**The task:** The entries below are to be restated exactly, and their images are to be omitted.

[Saved entries]
--

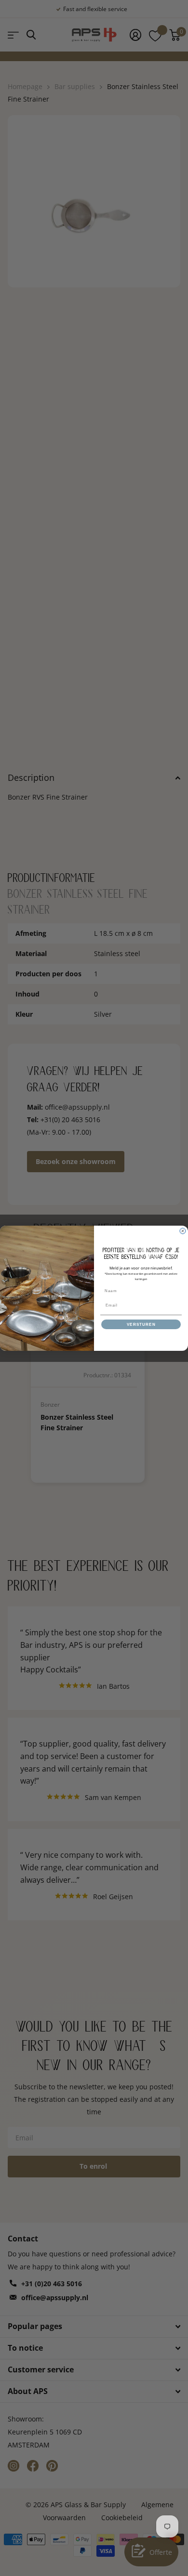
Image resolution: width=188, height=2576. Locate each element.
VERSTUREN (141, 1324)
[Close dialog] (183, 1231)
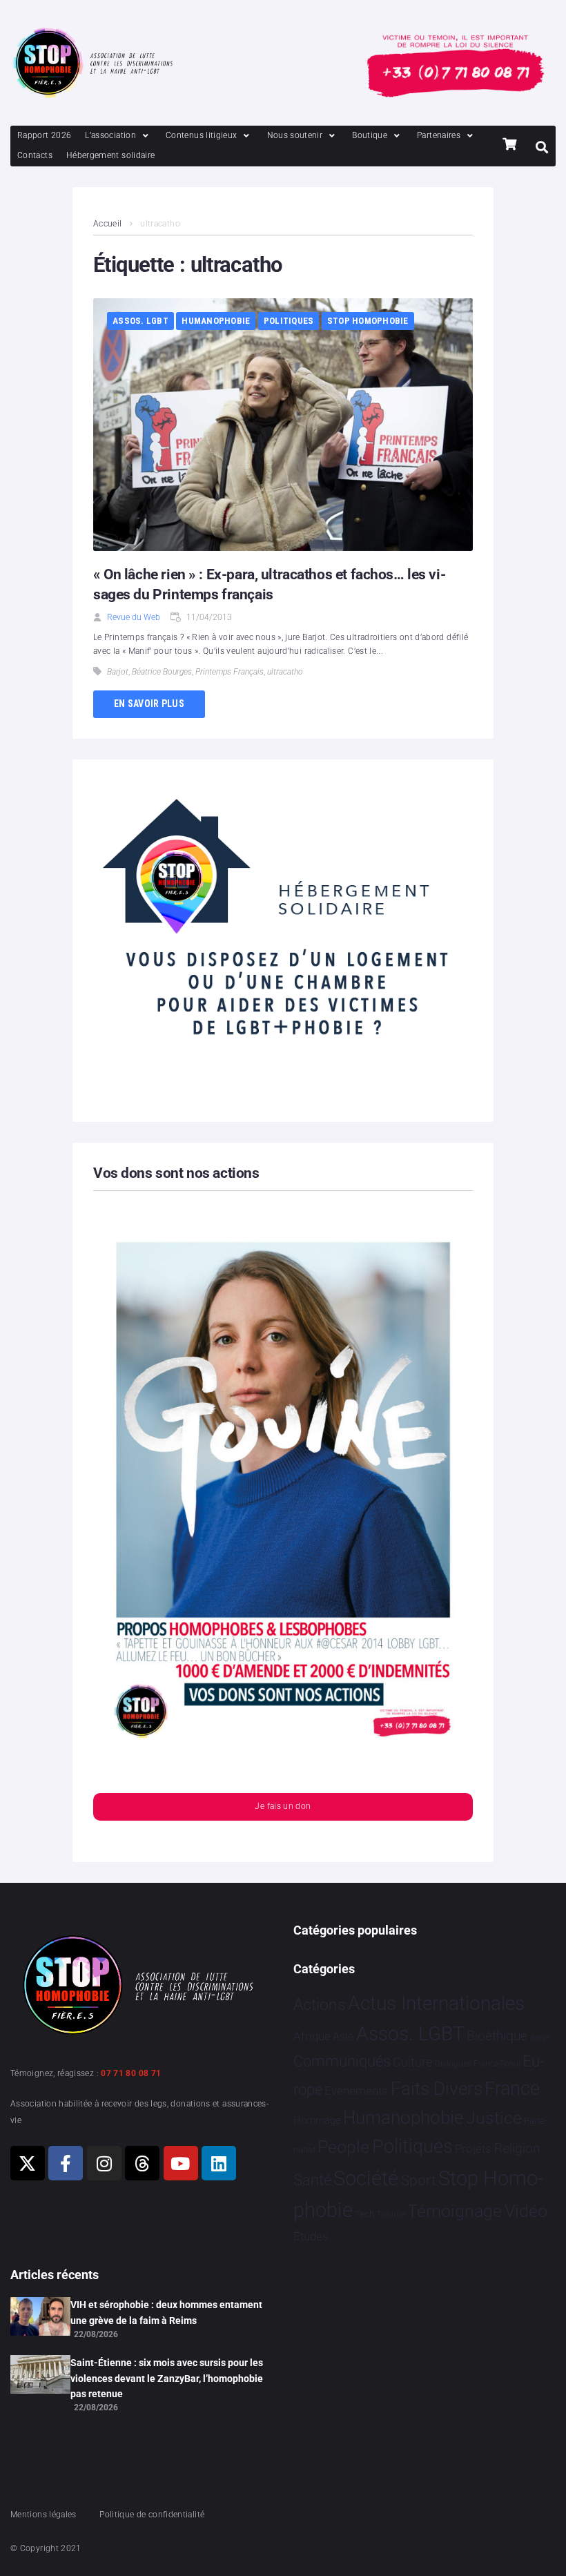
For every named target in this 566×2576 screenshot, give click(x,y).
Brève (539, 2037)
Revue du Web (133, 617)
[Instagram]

--

**Your solution:**
Image resolution: width=188, height=2576. Locate each element.
VERSTUREN (141, 1324)
[Close dialog] (183, 1231)
For every named target in this 566×2576 screenshot, give click(x,y).
Brève (539, 2037)
Revue du Web (133, 617)
[Instagram]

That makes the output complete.